◆ **Stated goal**
Extract each line of the records below that contains the word "Where", copying those lines in their original order.

+ + + + + + +

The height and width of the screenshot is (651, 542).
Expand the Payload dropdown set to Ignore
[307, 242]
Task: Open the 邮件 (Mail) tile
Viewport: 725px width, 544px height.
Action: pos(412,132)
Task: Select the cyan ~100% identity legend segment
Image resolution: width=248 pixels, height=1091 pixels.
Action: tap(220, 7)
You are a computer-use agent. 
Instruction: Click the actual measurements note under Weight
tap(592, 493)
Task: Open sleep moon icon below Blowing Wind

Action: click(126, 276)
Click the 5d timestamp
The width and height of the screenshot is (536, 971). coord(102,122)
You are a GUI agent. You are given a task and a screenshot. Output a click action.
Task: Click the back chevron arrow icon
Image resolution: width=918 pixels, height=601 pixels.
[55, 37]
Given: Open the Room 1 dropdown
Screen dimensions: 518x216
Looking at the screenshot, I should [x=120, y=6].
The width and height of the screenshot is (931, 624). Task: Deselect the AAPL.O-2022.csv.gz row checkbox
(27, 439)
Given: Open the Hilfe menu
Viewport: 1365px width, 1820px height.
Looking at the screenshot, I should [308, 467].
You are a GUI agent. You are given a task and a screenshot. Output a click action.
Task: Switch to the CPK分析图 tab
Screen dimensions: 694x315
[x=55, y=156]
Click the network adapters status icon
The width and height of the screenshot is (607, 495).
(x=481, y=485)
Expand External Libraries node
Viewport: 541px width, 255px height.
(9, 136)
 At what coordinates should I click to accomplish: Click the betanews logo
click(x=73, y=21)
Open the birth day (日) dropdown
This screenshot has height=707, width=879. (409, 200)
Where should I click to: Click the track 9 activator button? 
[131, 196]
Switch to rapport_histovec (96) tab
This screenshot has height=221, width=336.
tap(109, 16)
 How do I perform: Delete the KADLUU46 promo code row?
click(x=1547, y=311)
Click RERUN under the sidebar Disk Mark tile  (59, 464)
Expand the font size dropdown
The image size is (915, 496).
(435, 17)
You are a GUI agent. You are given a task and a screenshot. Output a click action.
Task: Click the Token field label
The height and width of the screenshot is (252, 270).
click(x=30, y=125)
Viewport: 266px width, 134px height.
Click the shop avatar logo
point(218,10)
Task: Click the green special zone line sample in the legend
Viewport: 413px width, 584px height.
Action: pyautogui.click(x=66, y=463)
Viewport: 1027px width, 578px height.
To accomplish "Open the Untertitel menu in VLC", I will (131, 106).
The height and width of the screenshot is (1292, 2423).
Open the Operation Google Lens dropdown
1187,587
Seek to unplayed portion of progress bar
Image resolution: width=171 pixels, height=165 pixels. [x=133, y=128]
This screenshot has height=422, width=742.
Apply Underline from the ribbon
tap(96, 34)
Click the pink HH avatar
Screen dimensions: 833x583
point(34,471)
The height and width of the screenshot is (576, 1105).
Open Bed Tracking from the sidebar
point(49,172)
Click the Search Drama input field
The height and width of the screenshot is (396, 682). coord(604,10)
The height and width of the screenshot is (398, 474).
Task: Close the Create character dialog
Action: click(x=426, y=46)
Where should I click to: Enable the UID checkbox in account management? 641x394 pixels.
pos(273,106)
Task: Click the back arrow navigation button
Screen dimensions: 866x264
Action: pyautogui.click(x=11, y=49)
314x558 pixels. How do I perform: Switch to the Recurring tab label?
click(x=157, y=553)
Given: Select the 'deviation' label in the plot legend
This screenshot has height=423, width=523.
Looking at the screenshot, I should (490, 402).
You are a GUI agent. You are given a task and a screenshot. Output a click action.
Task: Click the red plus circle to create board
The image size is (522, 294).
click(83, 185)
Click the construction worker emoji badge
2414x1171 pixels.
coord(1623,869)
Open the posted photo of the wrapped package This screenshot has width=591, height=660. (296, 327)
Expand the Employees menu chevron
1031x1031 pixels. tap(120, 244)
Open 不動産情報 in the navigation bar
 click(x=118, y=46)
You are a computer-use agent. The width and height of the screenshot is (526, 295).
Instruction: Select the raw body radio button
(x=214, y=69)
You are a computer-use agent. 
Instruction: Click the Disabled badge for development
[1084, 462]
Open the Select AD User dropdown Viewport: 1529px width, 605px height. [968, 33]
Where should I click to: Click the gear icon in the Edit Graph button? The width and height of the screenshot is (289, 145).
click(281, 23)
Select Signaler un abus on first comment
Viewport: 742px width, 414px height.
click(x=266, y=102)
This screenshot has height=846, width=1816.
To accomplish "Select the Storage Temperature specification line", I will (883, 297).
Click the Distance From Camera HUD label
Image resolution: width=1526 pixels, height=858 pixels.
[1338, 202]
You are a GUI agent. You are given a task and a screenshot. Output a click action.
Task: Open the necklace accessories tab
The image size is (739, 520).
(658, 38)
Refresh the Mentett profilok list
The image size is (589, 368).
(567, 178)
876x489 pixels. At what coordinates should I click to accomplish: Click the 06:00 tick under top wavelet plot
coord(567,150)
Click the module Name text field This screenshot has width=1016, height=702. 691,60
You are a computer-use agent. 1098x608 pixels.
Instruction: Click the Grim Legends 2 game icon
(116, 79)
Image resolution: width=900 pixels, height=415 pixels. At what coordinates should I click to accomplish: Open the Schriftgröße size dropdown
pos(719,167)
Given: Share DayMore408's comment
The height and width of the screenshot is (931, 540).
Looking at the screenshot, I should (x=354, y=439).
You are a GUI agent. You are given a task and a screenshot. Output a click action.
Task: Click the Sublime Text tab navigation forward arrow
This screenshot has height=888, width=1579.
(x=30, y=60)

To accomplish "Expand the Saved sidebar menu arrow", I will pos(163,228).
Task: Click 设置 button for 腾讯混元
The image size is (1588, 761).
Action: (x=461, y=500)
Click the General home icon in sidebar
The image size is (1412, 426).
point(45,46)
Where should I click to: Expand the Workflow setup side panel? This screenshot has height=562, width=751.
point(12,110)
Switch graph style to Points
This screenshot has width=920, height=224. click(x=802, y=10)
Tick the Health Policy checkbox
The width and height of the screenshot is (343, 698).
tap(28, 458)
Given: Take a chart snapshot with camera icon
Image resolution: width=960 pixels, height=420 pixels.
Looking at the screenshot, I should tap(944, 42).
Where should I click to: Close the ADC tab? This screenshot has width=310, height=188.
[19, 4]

+ + + + + + +

◆ **Written response**
Where should I click to: Click the track 9 activator button? 
Where should I click to: Enable the UID checkbox in account management? 641x394 pixels.
Where should I click to: Click the gear icon in the Edit Graph button? The width and height of the screenshot is (289, 145).
Where should I click to: Expand the Workflow setup side panel? This screenshot has height=562, width=751.
Where should I click to: Close the ADC tab? This screenshot has width=310, height=188.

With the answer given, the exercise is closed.